─── Belge Bölümü ───

Cengiz İnşaatın Eskencedere Taş Ocağı ile ilgili kararı açıklandı: Projenin çevreye zararsız olmasını beklemek hayatın gerçeklerine uygun düşmez
Gençağa Karafazlı
İkizdere ilçesinde Cengiz İnşaat tarafından yapımına devam edilen taş ocağına karşı Rize İdare Mahkemesine açılan ve 3 Ağustos 2022 tarihinde verilen yürütmeyi durdurma davası ile ilgili kararını 15 gün sonra açıklandı. Rize İdare Mahkemesi Cengiz inşaatın Eskencidere vadisinde taş ocağı yapmasına sakınca görmedi, açılan davayı reddetti.
Rize’nin İkizdere ilçesinde Dünyaca koruma altına alınan 250 vadiden 53. sırada bulunan ve turizm alanı ilan edilen Eskencidere vadisinde Cengiz İnşaat tarafından yapımına devam edilen taş ocağına karşı yöre halkının açtığı yürütmeyi durdurma davasını Rize İdare Mahkemesinin ‘projenin çevreye zararsız olmasını beklemek hayatın gerçeklerine uygun düşmez’ diyerek davayı reddetti
‘Hayatımda böyle bir yargı kararı görmedim’
Rize idare mahkemesinde 3 Ağustos 2022 tarihinde görülen yürütmeyi durdurma davası için İstanbul ve çevre kentlerden çok sayıda çevre hakları savunucusu, bölge halkına destek olmak için Rize’ye gelmişti. İdare Mahkemesi’nde taş ocağına karşı itirazlarını belirten davacı yurttaşlar ve avukatlar, taş ocağının son halinin fotoğraflarını mahkeme heyetine sunmuş, davalı ve davacıları dinleyen mahkeme heyeti, kararını 15 gün sonra açıklamak üzere duruşmaya son vermişti.

─── Sağlanan Bilgiler ───

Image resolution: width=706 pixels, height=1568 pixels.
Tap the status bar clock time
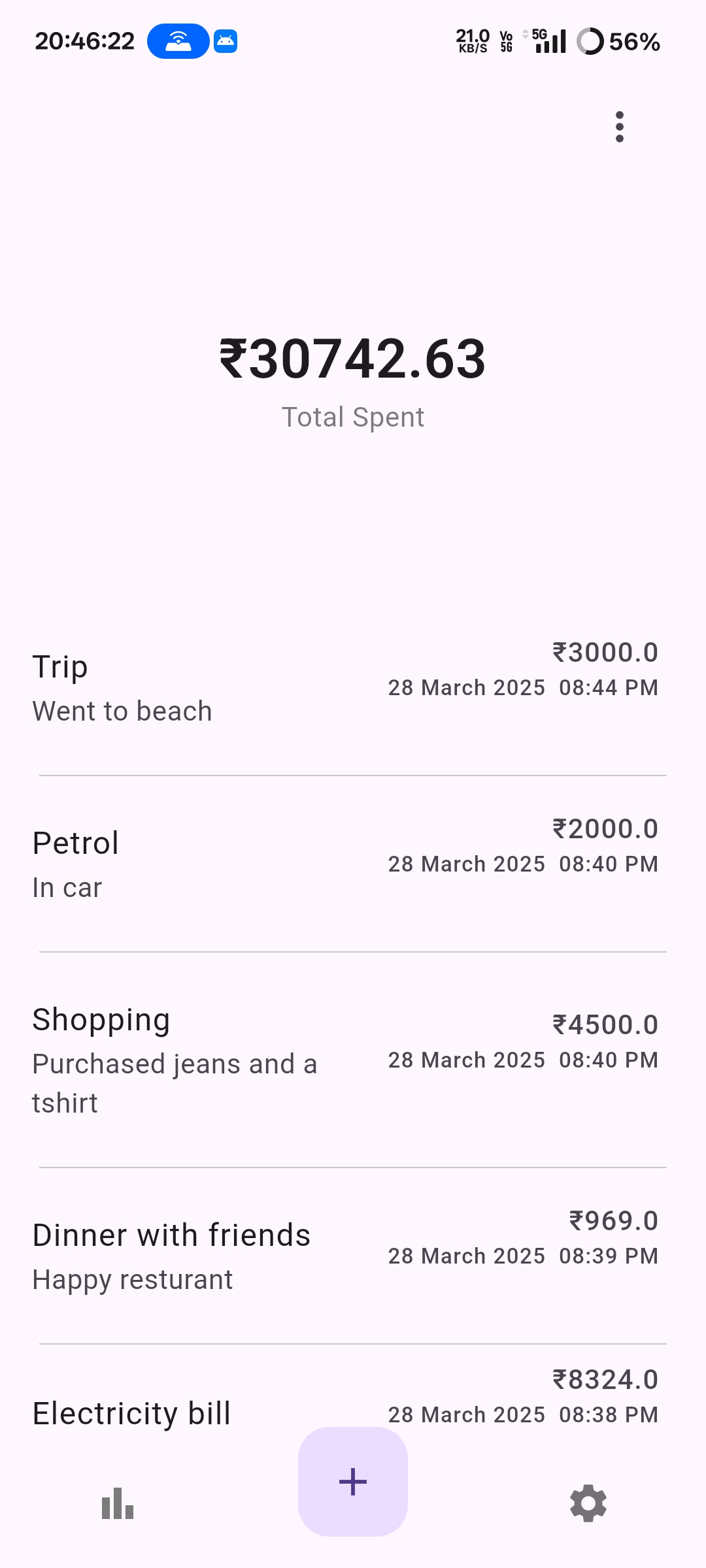[84, 41]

───

Taş ocağı haberinde "Rize’nin İkizdere ilçesinde" ifadesinden "duruşmaya son vermişti." ifadesine kadar uzanan bölümü hiçbir değişiklik yapmadan alıntılayın. Materyalin taş ocağı haberiyle hiçbir bağlantısı yoktur.

Alıştırmanın Çözümü:
Rize’nin İkizdere ilçesinde Dünyaca koruma altına alınan 250 vadiden 53. sırada bulunan ve turizm alanı ilan edilen Eskencidere vadisinde Cengiz İnşaat tarafından yapımına devam edilen taş ocağına karşı yöre halkının açtığı yürütmeyi durdurma davasını Rize İdare Mahkemesinin ‘projenin çevreye zararsız olmasını beklemek hayatın gerçeklerine uygun düşmez’ diyerek davayı reddetti
‘Hayatımda böyle bir yargı kararı görmedim’
Rize idare mahkemesinde 3 Ağustos 2022 tarihinde görülen yürütmeyi durdurma davası için İstanbul ve çevre kentlerden çok sayıda çevre hakları savunucusu, bölge halkına destek olmak için Rize’ye gelmişti. İdare Mahkemesi’nde taş ocağına karşı itirazlarını belirten davacı yurttaşlar ve avukatlar, taş ocağının son halinin fotoğraflarını mahkeme heyetine sunmuş, davalı ve davacıları dinleyen mahkeme heyeti, kararını 15 gün sonra açıklamak üzere duruşmaya son vermişti.